Maybe I missed it but how long ago was the surgery? I am following your items 1 and 2 almost exactly.
My surgery was February 2021
i was 3+3 my PSA was 1.2. 1 out of 12 samples. I opted for a 2 ton press. Little over 4 years ago. zero PSA since.
Ok. I am exactly on your path. I had mine feb 8th 2021. I started ok on incontinence and then as I got busy couldnt stand the leakage. So I went to a condom catheter that I wear during the day. I can sleep at night without it. I get up twice during the night. I have not done a Kegel exercise since. I now am thinking I need to do something. I am 72. catheter is inconvenient. cant wear shorts. etc. I think I need some kegel training. Is that your recommendation?
On item 2 my Dr said use it or lose it. (basically). My wife got cancer shortly after and I have done nothing. I dont try to stimulate myself or anything. I tried the viagra and didnt like it (one night). I tried the cialis and during the night I had a 90% erection. But I have not tried it again. Just has not been important. Any suggestions there? My wife is on hospice so no partner.
I meant feb 8th 2020.
Another note on PSA. About 2 and 1/2 years in, my PSA rose to .117 . Not high, but scary since it increased over < .006 by a high percentage. My thought was that I needed to find the best radiation folks. I contacted Dr. Walsh, who immediately told me to get a new PSA bloodtest at a HOPKINS lab. I did and the PSA showed up as negligible. I took again in 3 months and again negligible. He now says a one-year test will be fine. Evidently a false test isn't unusual.
Unrelated I have two friends with 3/3 Gleason scores. They have been under active surveillance for close to 10 years. Their doctors feel there's an excellent chance they'll never need treatment.
Tuckerp,
so sorry to hear about things going on in your life. Best advice I heard (and from this group) was to get PT from a post-prostate surgery specialist. It made a world a difference (assuming you get a good PT). I saw her starting in April for about 8 visits - every couple weeks, then once a month. She really helped my kegels and other simple (because otherwise I wouldn't do them) exercises. She also helped me with diet and was a great cheerleader for me. One of the things she was good at is understanding me. I told her how I hate exercises (I do love cardio stuff though) and have trouble following routine.
So she made everything simple for me and I do some things while in the shower and maybe 5 minutes total of exercise/kegels daily. She practices in Columbia, Md for Johns Hopkins (my surgeon recommended her).
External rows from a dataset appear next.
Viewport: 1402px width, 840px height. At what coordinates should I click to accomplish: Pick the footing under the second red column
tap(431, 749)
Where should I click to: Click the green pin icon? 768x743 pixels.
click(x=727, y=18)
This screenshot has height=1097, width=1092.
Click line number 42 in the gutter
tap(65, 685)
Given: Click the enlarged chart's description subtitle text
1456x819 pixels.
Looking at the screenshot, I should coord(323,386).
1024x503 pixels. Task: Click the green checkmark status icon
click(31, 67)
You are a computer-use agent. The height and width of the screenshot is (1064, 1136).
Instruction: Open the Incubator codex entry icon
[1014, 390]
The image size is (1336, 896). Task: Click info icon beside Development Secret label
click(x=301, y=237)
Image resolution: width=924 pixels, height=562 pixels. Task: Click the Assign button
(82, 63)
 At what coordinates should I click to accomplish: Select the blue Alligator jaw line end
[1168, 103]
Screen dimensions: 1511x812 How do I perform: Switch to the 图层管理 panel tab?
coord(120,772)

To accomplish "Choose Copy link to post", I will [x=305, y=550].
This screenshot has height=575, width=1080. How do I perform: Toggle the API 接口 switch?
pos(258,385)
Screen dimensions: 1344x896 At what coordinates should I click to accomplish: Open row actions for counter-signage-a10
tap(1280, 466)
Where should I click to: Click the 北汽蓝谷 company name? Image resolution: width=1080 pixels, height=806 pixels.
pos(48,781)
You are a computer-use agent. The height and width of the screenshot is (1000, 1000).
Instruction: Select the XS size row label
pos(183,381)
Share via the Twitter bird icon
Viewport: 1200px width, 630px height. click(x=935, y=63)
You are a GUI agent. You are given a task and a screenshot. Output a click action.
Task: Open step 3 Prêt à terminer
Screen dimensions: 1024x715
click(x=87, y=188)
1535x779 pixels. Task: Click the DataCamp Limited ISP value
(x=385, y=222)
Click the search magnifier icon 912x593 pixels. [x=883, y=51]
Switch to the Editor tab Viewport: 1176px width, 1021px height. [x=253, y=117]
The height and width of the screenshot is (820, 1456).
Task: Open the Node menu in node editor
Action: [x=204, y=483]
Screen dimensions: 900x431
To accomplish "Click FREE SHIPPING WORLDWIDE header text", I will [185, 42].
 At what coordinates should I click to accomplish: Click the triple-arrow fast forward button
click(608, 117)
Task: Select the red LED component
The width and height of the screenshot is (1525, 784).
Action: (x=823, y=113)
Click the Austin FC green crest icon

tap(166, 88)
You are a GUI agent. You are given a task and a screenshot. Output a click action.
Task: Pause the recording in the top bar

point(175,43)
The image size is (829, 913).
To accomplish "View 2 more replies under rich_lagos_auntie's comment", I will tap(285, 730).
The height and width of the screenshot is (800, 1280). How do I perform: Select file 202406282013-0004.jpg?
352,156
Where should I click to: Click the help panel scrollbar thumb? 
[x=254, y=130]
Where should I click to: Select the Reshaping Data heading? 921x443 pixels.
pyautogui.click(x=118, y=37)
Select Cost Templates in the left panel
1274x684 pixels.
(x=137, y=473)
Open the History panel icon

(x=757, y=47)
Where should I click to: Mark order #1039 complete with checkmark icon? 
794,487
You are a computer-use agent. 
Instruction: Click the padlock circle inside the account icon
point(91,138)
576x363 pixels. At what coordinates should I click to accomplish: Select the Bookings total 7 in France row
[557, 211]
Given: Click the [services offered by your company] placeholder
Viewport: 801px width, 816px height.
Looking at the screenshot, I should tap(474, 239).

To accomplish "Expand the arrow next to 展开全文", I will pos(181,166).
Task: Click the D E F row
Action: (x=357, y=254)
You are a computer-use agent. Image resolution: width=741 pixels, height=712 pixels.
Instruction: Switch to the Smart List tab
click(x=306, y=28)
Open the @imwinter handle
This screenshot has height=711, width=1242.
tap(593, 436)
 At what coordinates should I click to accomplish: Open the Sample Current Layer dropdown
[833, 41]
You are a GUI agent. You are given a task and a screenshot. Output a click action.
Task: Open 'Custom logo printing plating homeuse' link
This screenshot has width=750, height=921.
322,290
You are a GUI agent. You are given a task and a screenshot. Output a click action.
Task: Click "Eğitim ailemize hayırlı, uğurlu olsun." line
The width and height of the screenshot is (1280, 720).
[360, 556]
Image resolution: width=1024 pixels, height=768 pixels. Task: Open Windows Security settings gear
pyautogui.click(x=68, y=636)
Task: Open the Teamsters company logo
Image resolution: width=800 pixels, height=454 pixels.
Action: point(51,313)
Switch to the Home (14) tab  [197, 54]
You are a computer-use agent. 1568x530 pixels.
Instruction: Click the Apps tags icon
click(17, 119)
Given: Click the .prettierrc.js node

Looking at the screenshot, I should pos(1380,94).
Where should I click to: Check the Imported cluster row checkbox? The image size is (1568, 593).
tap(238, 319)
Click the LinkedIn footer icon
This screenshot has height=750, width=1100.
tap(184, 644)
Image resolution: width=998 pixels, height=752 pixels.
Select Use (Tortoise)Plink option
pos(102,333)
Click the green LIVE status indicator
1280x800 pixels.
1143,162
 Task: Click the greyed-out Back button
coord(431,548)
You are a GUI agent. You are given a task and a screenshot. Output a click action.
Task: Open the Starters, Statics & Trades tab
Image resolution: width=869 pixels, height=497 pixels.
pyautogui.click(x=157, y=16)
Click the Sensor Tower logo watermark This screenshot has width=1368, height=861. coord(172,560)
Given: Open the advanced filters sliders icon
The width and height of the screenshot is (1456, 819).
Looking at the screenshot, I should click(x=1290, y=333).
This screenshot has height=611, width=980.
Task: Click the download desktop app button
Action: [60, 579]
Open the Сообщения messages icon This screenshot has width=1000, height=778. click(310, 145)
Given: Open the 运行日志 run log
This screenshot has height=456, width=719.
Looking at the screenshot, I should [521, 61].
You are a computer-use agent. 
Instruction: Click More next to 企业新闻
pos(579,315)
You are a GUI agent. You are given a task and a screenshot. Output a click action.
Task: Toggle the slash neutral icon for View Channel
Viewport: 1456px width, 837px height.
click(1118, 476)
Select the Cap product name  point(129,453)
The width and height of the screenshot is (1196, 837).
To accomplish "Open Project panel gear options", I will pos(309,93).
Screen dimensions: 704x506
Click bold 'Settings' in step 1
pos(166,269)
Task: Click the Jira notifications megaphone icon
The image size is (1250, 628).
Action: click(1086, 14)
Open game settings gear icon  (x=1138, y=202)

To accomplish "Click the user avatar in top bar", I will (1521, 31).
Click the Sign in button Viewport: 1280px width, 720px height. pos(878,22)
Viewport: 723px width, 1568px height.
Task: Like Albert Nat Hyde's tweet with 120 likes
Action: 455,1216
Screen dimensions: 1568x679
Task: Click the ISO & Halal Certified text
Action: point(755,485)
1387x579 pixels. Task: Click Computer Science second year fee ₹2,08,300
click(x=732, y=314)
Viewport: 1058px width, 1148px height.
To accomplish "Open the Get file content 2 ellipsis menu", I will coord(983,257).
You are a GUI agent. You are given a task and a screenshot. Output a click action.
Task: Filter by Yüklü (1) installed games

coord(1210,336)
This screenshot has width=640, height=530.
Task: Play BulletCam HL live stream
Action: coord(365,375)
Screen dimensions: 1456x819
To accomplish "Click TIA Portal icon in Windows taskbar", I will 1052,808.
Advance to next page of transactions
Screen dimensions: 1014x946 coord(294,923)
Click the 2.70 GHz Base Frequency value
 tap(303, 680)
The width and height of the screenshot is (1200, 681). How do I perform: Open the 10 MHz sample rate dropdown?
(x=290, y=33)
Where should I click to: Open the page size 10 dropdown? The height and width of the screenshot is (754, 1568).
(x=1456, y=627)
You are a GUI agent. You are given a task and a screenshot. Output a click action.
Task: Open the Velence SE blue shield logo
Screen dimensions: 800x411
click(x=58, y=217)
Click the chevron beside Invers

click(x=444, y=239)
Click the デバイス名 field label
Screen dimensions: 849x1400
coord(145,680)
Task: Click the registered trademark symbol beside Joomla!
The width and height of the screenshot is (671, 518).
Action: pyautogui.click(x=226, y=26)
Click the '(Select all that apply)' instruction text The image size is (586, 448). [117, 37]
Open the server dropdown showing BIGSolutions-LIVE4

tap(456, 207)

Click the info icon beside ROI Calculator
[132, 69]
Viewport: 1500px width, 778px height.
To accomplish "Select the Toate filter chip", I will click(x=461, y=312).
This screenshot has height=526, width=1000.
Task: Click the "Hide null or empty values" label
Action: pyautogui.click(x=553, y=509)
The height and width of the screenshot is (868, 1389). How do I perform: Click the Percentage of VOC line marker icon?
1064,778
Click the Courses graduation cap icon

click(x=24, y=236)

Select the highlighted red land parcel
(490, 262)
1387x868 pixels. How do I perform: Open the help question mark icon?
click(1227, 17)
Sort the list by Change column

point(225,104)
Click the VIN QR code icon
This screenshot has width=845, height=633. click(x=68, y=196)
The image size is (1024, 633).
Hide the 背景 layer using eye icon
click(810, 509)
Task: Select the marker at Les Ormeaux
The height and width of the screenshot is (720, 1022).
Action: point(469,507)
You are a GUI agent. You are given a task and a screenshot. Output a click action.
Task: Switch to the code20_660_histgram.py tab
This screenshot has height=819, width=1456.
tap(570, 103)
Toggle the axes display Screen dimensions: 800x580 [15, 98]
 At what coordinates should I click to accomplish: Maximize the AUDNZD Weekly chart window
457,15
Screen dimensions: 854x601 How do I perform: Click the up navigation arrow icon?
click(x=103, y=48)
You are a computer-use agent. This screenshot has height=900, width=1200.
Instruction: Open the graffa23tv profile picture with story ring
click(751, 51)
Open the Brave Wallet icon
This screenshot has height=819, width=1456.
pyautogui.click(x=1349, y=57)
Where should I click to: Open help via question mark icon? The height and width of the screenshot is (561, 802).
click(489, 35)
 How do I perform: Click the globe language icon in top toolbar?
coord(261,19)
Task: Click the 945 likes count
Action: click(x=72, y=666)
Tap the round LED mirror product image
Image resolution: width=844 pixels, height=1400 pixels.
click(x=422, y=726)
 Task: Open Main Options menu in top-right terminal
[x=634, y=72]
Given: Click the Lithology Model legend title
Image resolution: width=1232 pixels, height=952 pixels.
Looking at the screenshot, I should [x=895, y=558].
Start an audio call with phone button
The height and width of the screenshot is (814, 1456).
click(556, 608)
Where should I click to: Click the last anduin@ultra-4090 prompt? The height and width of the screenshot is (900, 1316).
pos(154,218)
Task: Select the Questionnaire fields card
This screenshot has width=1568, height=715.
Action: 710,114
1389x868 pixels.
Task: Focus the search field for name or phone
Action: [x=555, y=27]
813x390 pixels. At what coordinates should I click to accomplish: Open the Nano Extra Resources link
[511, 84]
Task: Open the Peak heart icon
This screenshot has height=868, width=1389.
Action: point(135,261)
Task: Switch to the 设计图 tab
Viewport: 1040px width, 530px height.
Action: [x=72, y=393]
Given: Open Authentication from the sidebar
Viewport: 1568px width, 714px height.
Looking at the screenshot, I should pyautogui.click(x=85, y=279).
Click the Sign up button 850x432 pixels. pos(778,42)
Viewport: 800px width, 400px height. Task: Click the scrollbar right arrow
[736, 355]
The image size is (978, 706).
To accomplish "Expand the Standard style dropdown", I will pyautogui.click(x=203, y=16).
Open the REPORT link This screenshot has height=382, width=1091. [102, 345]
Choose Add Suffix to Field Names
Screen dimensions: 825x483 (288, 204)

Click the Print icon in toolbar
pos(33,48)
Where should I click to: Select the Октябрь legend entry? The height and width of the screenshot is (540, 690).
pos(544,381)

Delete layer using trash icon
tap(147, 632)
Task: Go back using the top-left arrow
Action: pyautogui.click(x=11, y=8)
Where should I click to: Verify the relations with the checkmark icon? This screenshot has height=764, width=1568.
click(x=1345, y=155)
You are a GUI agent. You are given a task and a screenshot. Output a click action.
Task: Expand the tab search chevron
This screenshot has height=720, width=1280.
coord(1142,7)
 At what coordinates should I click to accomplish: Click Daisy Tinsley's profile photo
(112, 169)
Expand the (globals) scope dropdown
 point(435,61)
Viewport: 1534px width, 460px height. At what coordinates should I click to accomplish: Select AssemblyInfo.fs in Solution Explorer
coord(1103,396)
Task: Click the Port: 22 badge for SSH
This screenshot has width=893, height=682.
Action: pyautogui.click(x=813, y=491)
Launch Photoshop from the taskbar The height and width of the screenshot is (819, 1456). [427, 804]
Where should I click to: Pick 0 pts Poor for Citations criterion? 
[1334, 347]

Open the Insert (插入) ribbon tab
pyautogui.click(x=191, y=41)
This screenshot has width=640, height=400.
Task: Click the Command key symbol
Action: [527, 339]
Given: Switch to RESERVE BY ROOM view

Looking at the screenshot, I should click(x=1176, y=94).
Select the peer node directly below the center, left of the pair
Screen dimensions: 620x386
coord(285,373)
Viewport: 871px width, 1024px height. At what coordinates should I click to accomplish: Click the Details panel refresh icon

FYI, when I used a pad, I found a super light, small pad that was perfect. Seems way better than whatever you're using (see attached; about 3x4 inches & as thin as an athletic sock.
I'm not an expert, but I believe the "use it or lose it" refers to erections and not to incontinence. I did discuss the erection issue with my PT and she also had some good advice. What I understood was that it's important to deal with the erectile dysfunction early, because the urologists suggested progress may be limited after a year or so. I would highly recommend you watch the video I posted about in an earlier reply https://www.youtube.com/watch?v=f0bflKbR2To
that talks about erectile dysfunction. I went to her a bunch of times and she prescribes my pills and talked about options. She also highly recommended using a PT who gave me more practical advice. I've done a couple telemed visits with her and she may willing to do those w/o an inperson visit.